:: Records supplied ::
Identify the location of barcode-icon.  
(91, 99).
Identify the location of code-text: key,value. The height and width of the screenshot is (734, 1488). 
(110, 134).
:::
:: Records supplied ::
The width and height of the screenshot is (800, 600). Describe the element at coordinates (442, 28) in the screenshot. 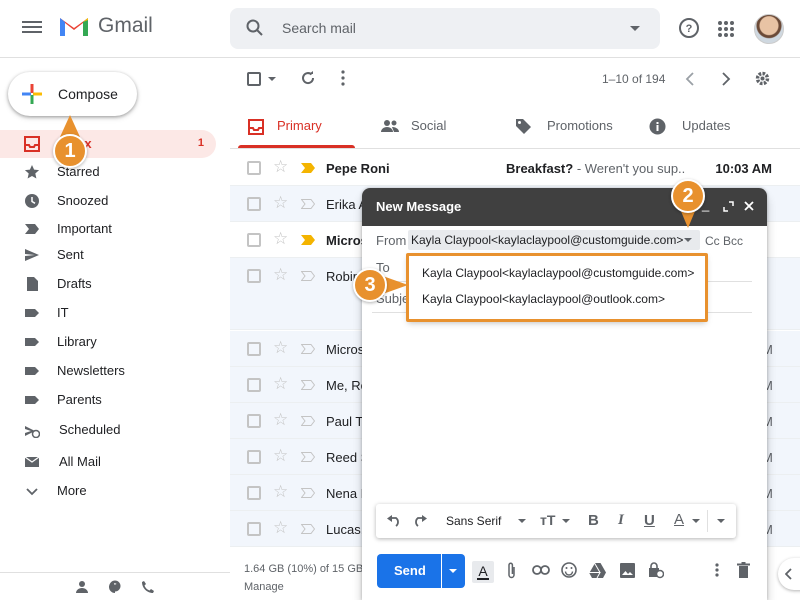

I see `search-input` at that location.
:::
Find each line above that contains the word "Identify" and copy those lines in full. Case counts.

Identify the location of barcode-icon.  
Identify the location of code-text: key,value. The height and width of the screenshot is (734, 1488). 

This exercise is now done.